What you need to do »
Copy the records word for word, starting at the line that contains "Image resolution: width=1153" and continuing through the last line, both ends included. Leave out the pictures.

Input material »
╭──

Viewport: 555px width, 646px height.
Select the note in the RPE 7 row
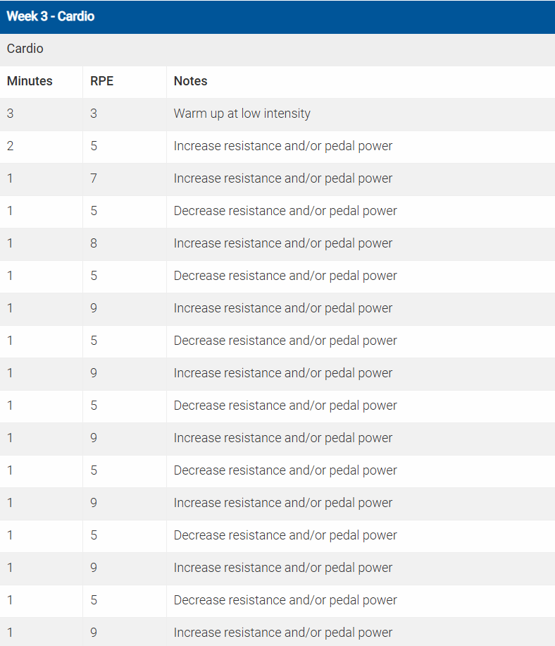[282, 178]
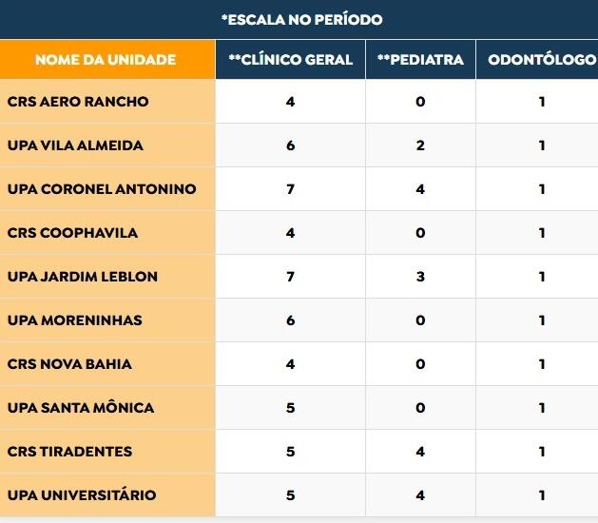Click pediatra count for UPA Vila Almeida
598x523 pixels.
420,145
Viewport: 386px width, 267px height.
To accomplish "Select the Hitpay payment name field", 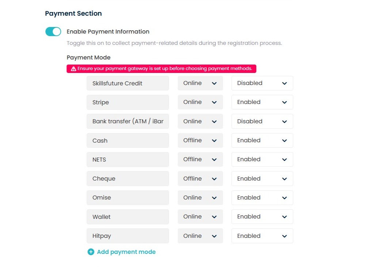I will coord(128,236).
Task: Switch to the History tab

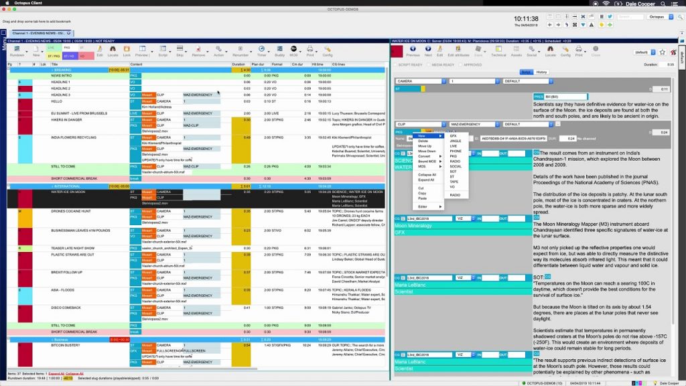Action: tap(542, 72)
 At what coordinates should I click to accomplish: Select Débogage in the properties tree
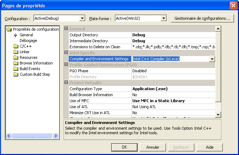pyautogui.click(x=28, y=41)
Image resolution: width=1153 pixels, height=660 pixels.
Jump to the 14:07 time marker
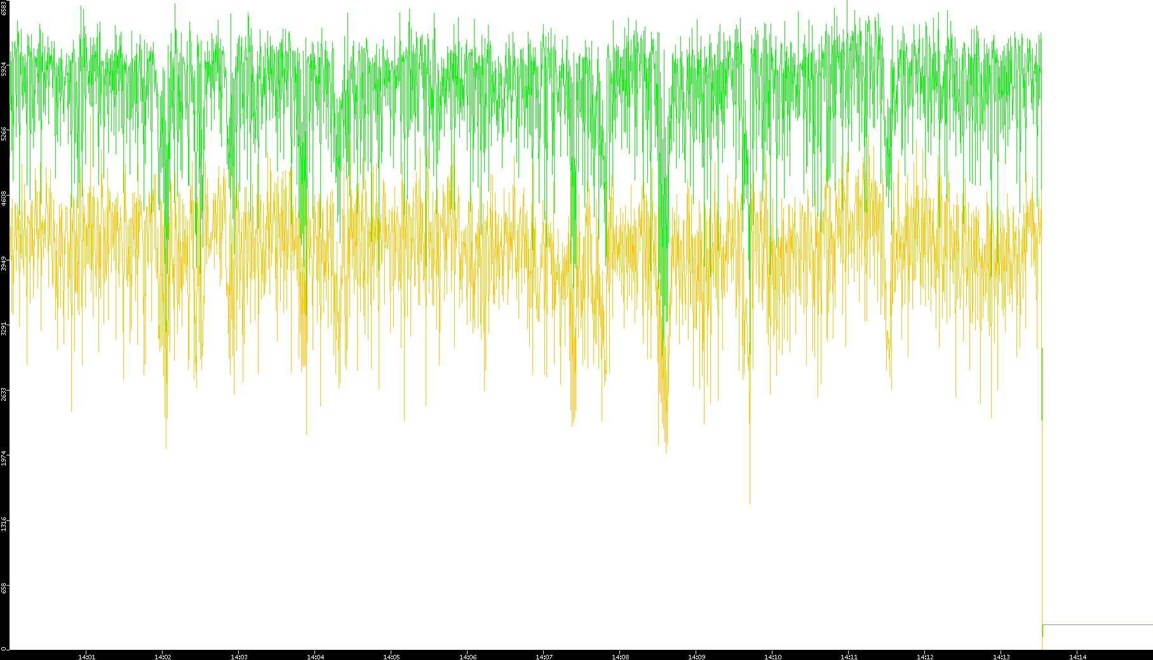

╰──

Full output »
Image resolution: width=1153 pixels, height=660 pixels.
Jump to the 14:07 time marker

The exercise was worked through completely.